**Set task a**
Report every line of the records below that contains the word "agent", copying each such line in full.

>> begin Source extract

Laura A. Liswood, Council of Women World Leaders

Laura A. Liswood

A Global Network
of Women Leaders

Editors’ Note

In August 1996, Laura Liswood co-founded the Council of Women World Leaders with President Vigdís Finnbogadóttir of Iceland and is its Secretary General. In 2001, Liswood was named Managing Director, Global Leadership and Diversity for Goldman Sachs. She is now a senior advisor to that firm. In 1997, Liswood co-founded The White House Project. From 1992 to 1996, as Director of the Women’s Leadership Project, Liswood identified global leadership contributions by women heads of state. She interviewed 15 current and former women presidents and prime ministers, which is chronicled in her book and video documentary, Women World Leaders. After the events of September 11, 2001, Liswood became a reserve police officer in Washington D.C. and is now a sergeant. Liswood was previously a consultant for The Boston Consulting Group. She holds an M.B.A. from Harvard Business School and a B.A. from California State University, San Diego. She holds a J.D. degree from the University of California, Davis, School of Law, and is admitted to practice law in California and Massachusetts. Her latest book is called The Loudest Duck: Moving Beyond Diversity.

Organization Brief

Housed at the Woodrow Wilson International Center for Scholars in Washington, D.C., since 2011, the Council of Women World Leaders (www.wilsoncenter.org/program/council-women-world-leaders) expands the understanding of leadership, establishes a network of resources for high-level women leaders, and provides a forum for the group to contribute input and shape the international issues important to women and society.

>> end Source extract
>> begin Dataset content

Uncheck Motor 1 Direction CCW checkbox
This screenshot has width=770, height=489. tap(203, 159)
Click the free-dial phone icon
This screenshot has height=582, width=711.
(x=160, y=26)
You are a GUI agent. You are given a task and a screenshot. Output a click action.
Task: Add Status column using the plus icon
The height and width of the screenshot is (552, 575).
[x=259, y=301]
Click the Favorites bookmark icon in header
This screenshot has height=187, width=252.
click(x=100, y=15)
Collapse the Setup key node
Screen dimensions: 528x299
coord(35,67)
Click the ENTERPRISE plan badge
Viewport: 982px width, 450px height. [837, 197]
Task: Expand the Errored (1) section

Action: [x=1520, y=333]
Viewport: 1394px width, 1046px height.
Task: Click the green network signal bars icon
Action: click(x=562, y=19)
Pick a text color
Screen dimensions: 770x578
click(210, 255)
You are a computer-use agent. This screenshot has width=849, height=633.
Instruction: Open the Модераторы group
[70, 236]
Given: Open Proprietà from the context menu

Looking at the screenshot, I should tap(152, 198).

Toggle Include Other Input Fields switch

>> end Dataset content

**Set task b**
Set down the full Laura Liswood profile above, word for word.

**Task output a**
You are a GUI agent. You are given a task and a screenshot. Output a click action.
You are a computer-use agent. This screenshot has width=849, height=633.

**Task output b**
Laura A. Liswood, Council of Women World Leaders

Laura A. Liswood

A Global Network
of Women Leaders

Editors’ Note

In August 1996, Laura Liswood co-founded the Council of Women World Leaders with President Vigdís Finnbogadóttir of Iceland and is its Secretary General. In 2001, Liswood was named Managing Director, Global Leadership and Diversity for Goldman Sachs. She is now a senior advisor to that firm. In 1997, Liswood co-founded The White House Project. From 1992 to 1996, as Director of the Women’s Leadership Project, Liswood identified global leadership contributions by women heads of state. She interviewed 15 current and former women presidents and prime ministers, which is chronicled in her book and video documentary, Women World Leaders. After the events of September 11, 2001, Liswood became a reserve police officer in Washington D.C. and is now a sergeant. Liswood was previously a consultant for The Boston Consulting Group. She holds an M.B.A. from Harvard Business School and a B.A. from California State University, San Diego. She holds a J.D. degree from the University of California, Davis, School of Law, and is admitted to practice law in California and Massachusetts. Her latest book is called The Loudest Duck: Moving Beyond Diversity.

Organization Brief

Housed at the Woodrow Wilson International Center for Scholars in Washington, D.C., since 2011, the Council of Women World Leaders (www.wilsoncenter.org/program/council-women-world-leaders) expands the understanding of leadership, establishes a network of resources for high-level women leaders, and provides a forum for the group to contribute input and shape the international issues important to women and society.